▸ **SUPPLIED PASSAGE**:
A programmer-friendly I/O abstraction over io_uring and kqueue (2022)

Consider this tale of I/O and performance. We’ll start with blocking
I/O, explore io_uring and kqueue, and take home an event loop very
similar to some software you may find familiar.

This is a twist on King’s talk at Software You Can Love
Milan ’22.

When you want to read from a file you might open() and
then call read() as many times as necessary to fill a
buffer of bytes from the file. And in the opposite direction, you call
write() as many times as needed until everything is
written. It’s similar for a TCP client with sockets, but instead of
open() you first call socket() and then
connect() to your server. Fun stuff.

In the real world though you can’t always read everything you want
immediately from a file descriptor. Nor can you always write everything
you want immediately to a file descriptor.

You can switch
a file descriptor into non-blocking mode so the call won’t block
while data you requested is not available. But system calls are still
expensive, incurring context switches and cache misses. In fact,
networks and disks have become so fast that these costs can start to
approach the cost of doing the I/O itself. For the duration of time a
file descriptor is unable to read or write, you don’t want to waste time
continuously retrying read or write system calls.

So you switch to io_uring on Linux or kqueue on FreeBSD/macOS. (I’m
skipping the generation of epoll/select users.) These APIs let you
submit requests to the kernel to learn about readiness: when a file
descriptor is ready to read or write. You can send readiness requests in
batches (also referred to as queues). Completion events, one for each
submitted request, are available in a separate queue.

Being able to batch I/O like this is especially important for TCP
servers that want to multiplex reads and writes for multiple connected
clients.

However in io_uring, you can even go one step further. Instead of
having to call read() or write() in userland
after a readiness event, you can request that the kernel do the
read() or write() itself with a buffer you
provide. Thus almost all of your I/O is done in the kernel, amortizing
the overhead of system calls.

If you haven’t seen io_uring or kqueue before, you’d probably like an
example! Consider this code: a simple, minimal, not-production-ready TCP
echo server.

▸ **ITEMS**:

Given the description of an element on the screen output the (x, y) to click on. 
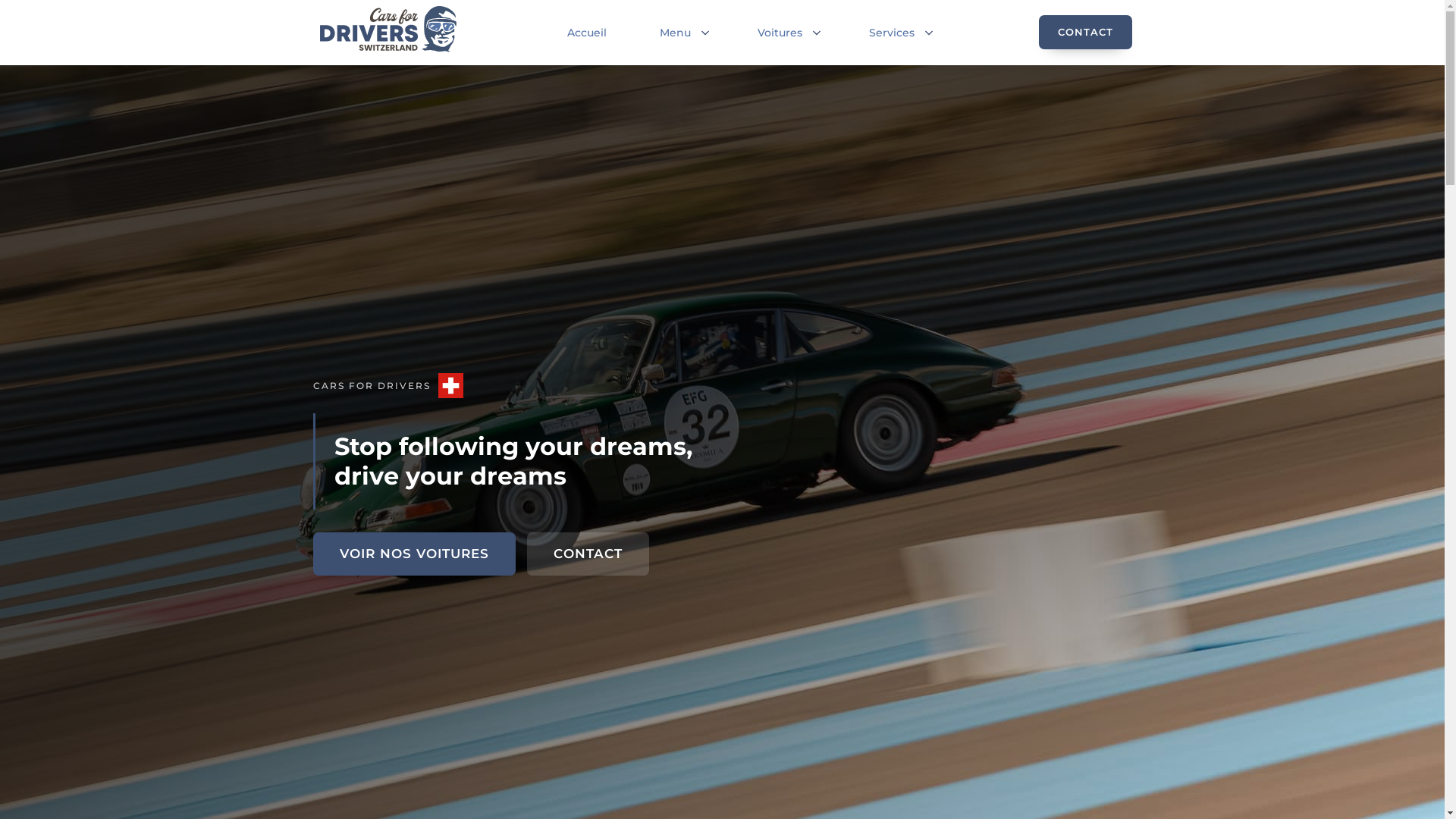
Services Element type: text (891, 32)
Voitures Element type: text (779, 32)
Accueil Element type: text (590, 32)
VOIR NOS VOITURES Element type: text (413, 553)
CONTACT Element type: text (587, 553)
CONTACT Element type: text (1085, 32)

▸ **TASKS TO PERFORM**:
1. Update the io_uring article from "When you want" through "to a file descriptor.", replacing "file descriptor" with "fd" throughout that stretch.
2. Arrange the lines of the rows as a JSON list of strings, one string per line and no blank lines. Begin at the row line that contains "Services Element type: text (891, 32)" and continue through the last line of the rows.
The io_uring article and the rows come from unrelated sources.

▸ **WRITTEN RESPONSES**:
1.
When you want to read from a file you might open() and
then call read() as many times as necessary to fill a
buffer of bytes from the file. And in the opposite direction, you call
write() as many times as needed until everything is
written. It’s similar for a TCP client with sockets, but instead of
open() you first call socket() and then
connect() to your server. Fun stuff.

In the real world though you can’t always read everything you want
immediately from a fd. Nor can you always write everything
you want immediately to a fd.

2.
[
  "Services Element type: text (891, 32)",
  "Voitures Element type: text (779, 32)",
  "Accueil Element type: text (590, 32)",
  "VOIR NOS VOITURES Element type: text (413, 553)",
  "CONTACT Element type: text (587, 553)",
  "CONTACT Element type: text (1085, 32)"
]